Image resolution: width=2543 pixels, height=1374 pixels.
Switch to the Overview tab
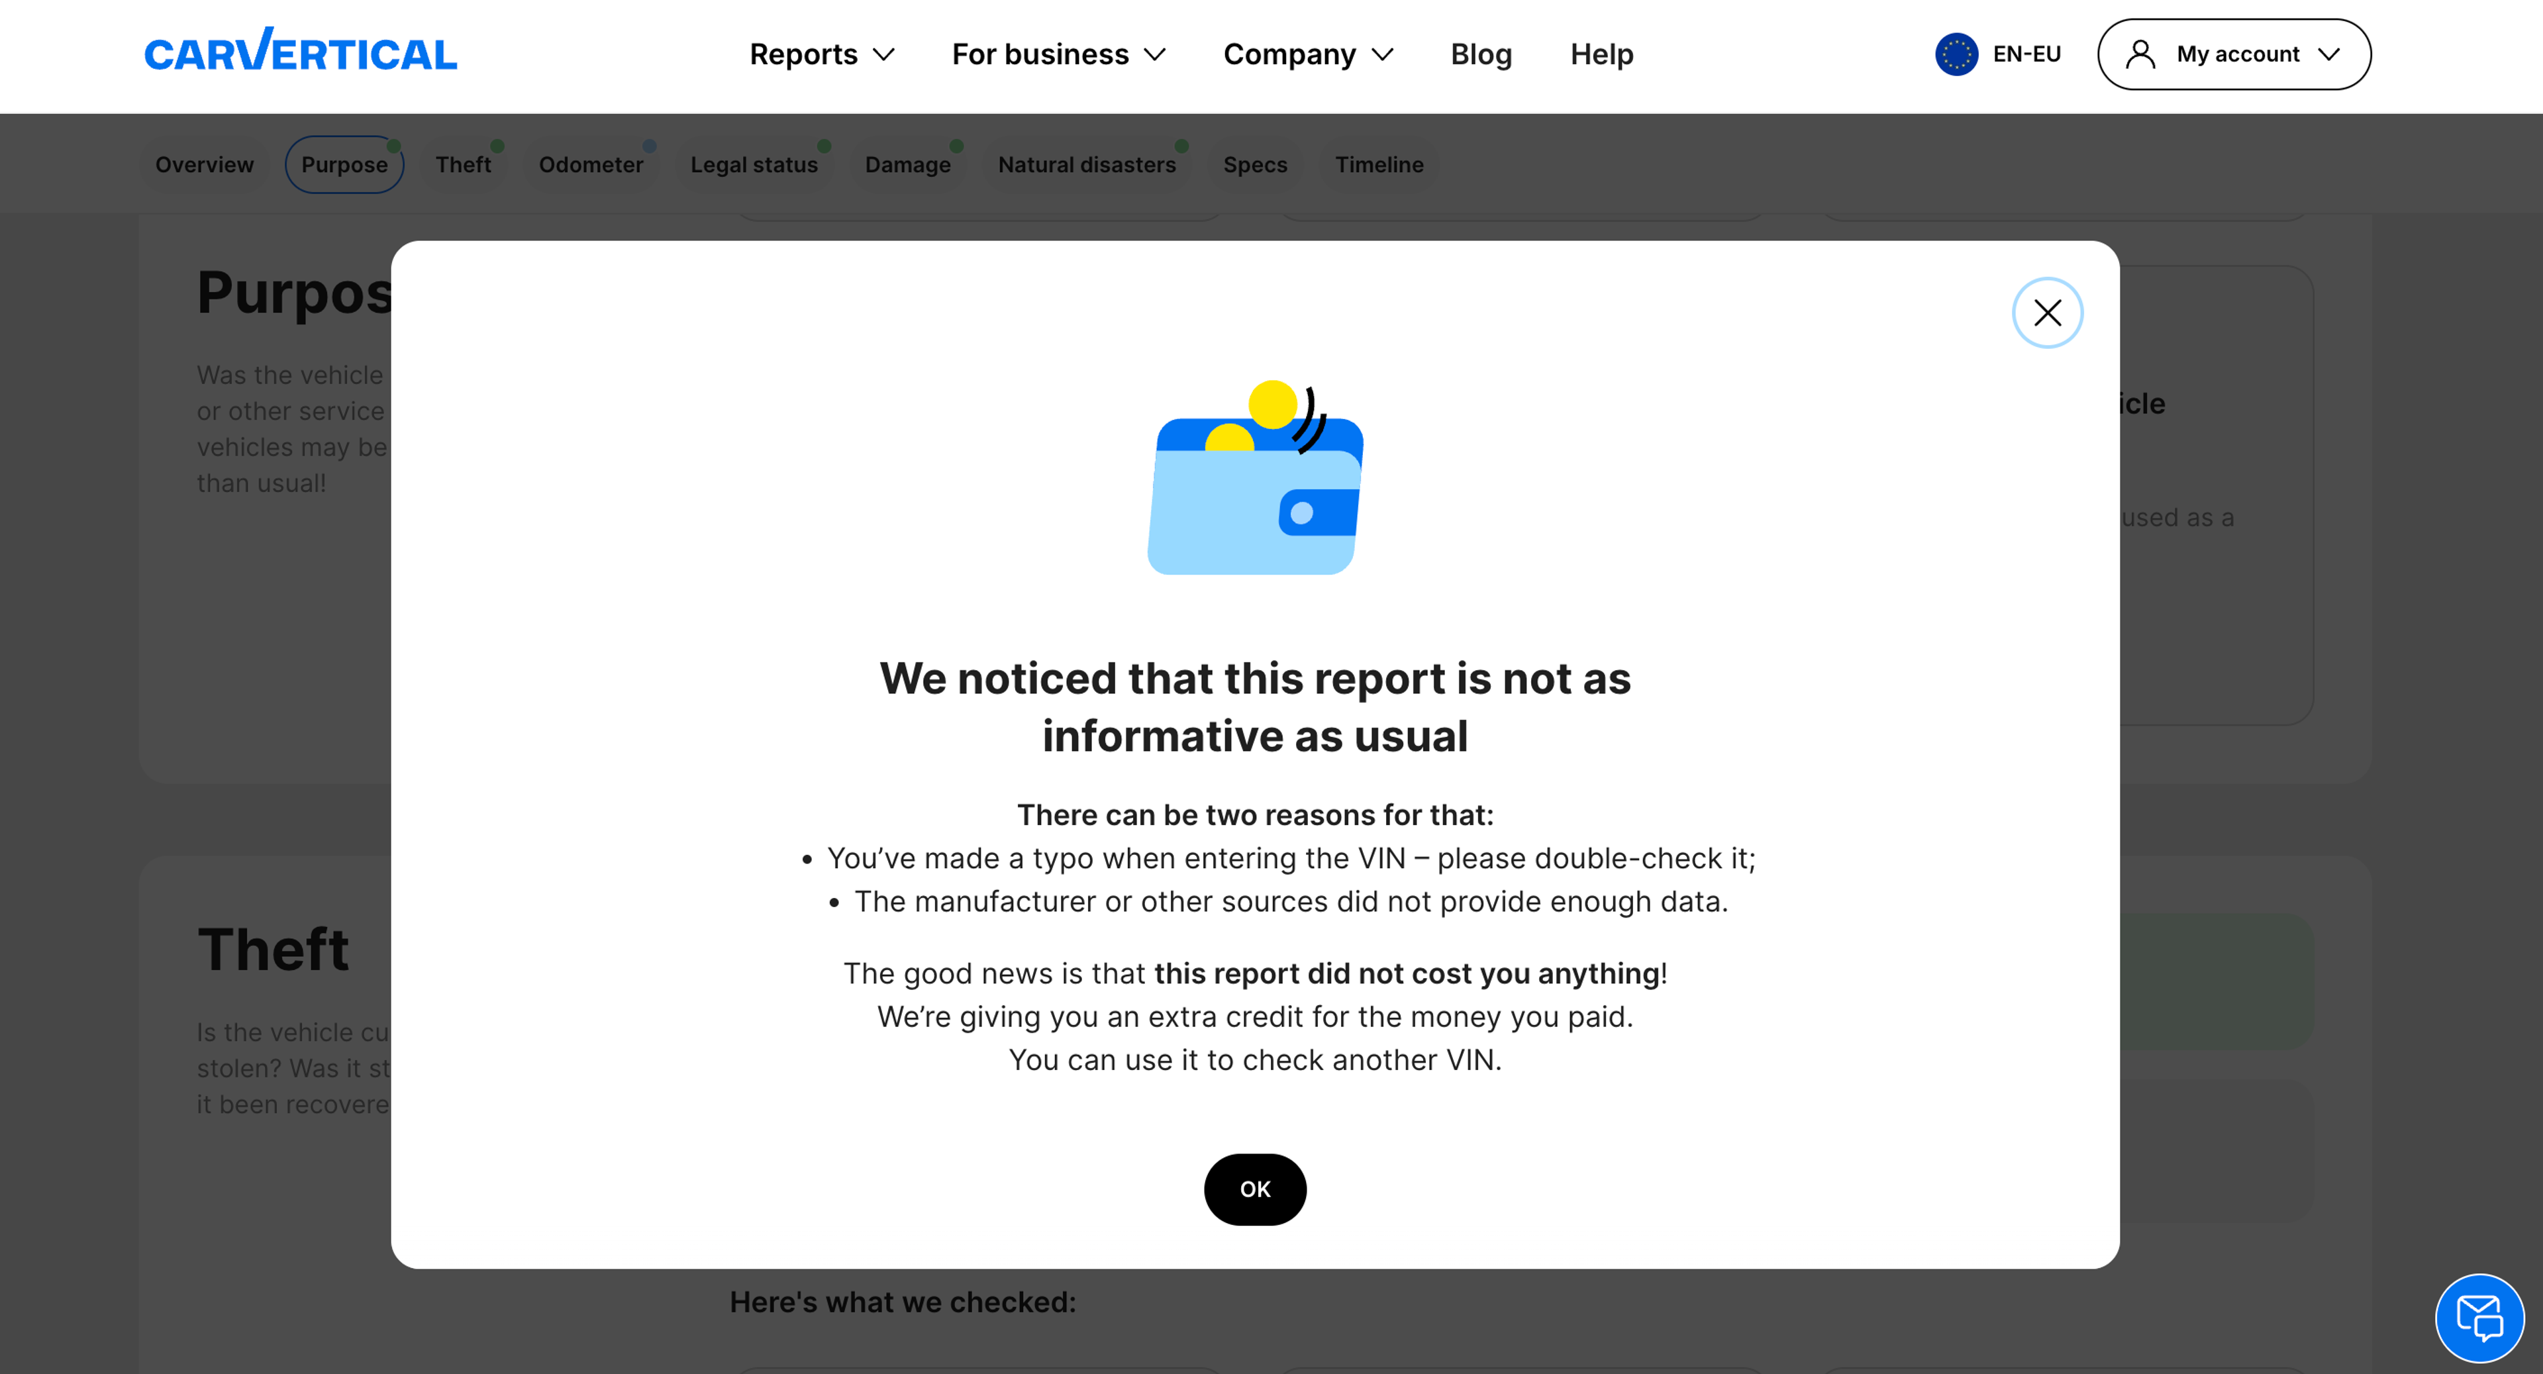[x=204, y=165]
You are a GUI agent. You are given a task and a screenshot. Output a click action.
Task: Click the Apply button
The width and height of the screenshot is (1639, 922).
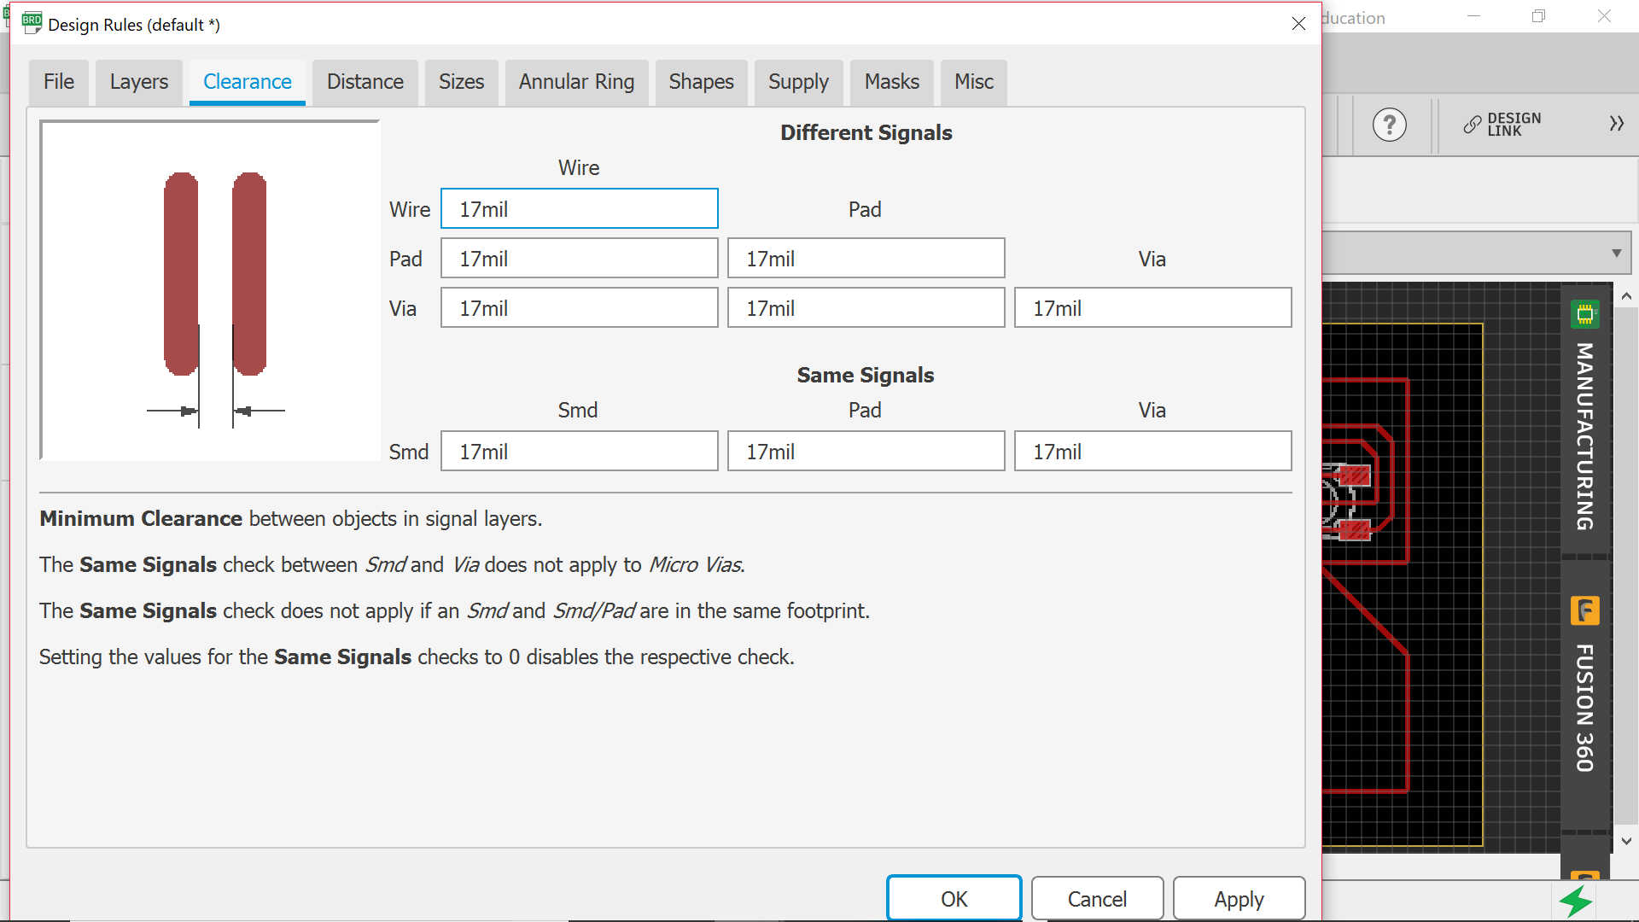pos(1238,899)
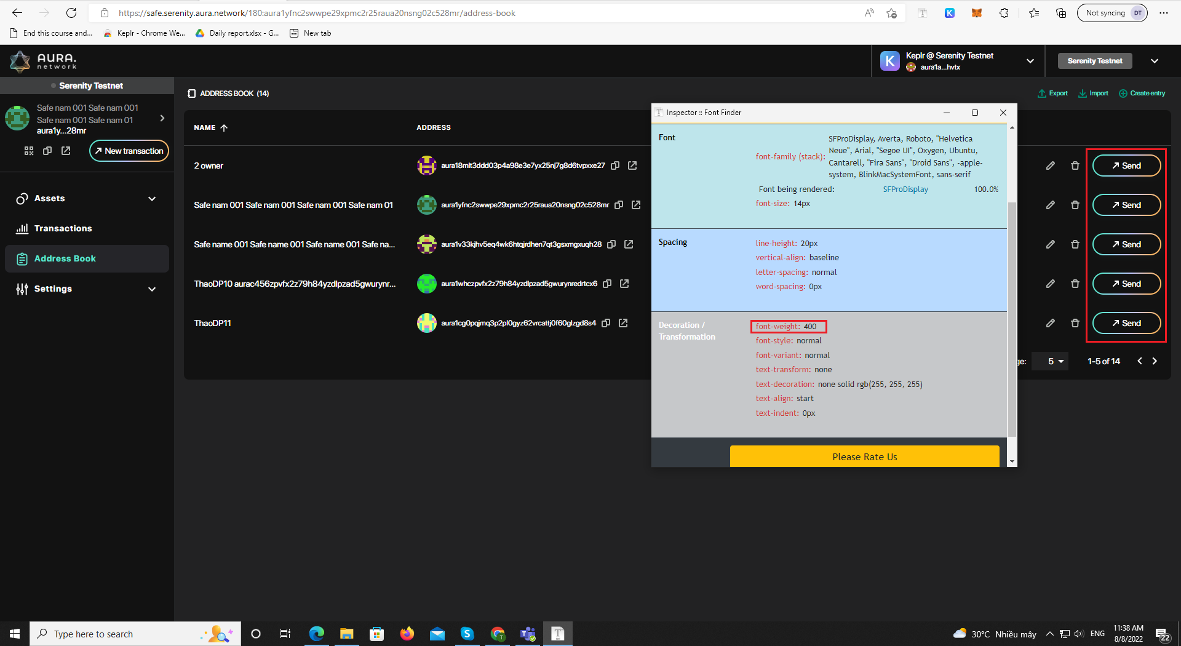Click the Create entry button
The image size is (1181, 646).
coord(1142,93)
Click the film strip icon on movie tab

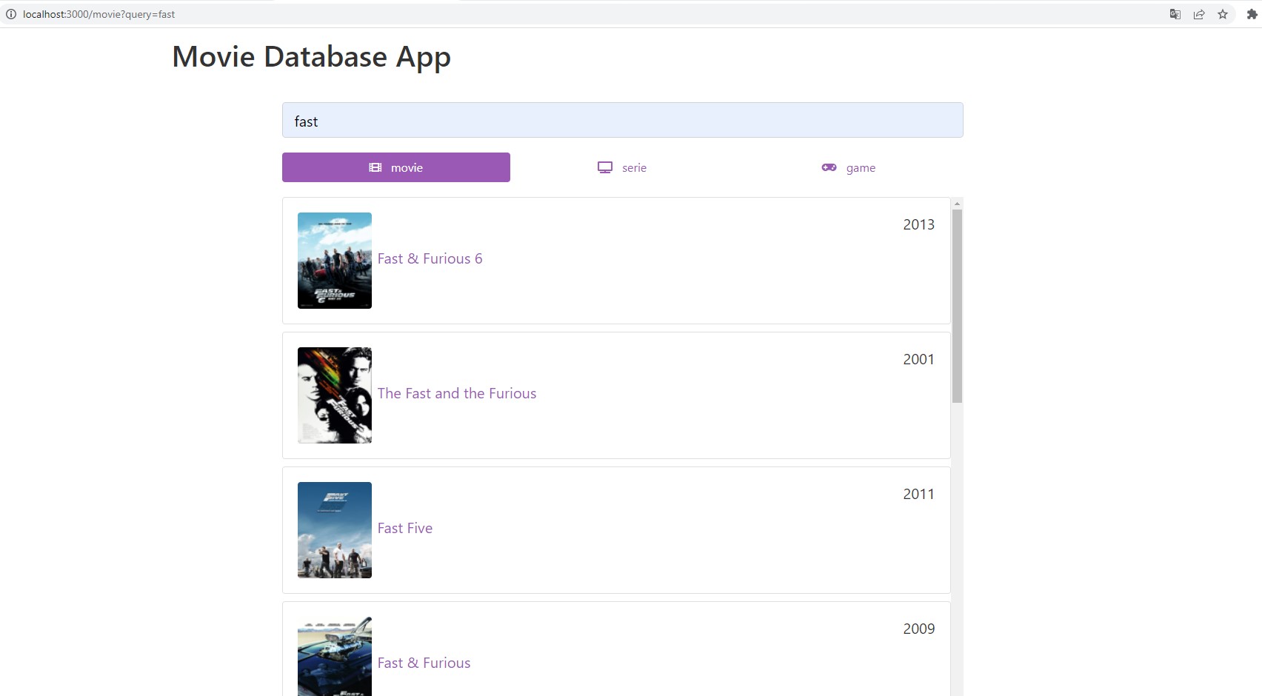click(374, 167)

__WHAT TO DO__:
In the copy, include no pictures; otherwise transcribe the entries exactly.

__PROBLEM SOLUTION__:
Image resolution: width=2543 pixels, height=1374 pixels.
Switch to the Overview tab
[x=204, y=165]
You are a GUI agent. You are given a task and a screenshot. Output a click action.
Task: Click the Apply button
The width and height of the screenshot is (1639, 922).
pos(1238,899)
Click the Create entry button
The image size is (1181, 646).
coord(1142,93)
Click the film strip icon on movie tab

click(374, 167)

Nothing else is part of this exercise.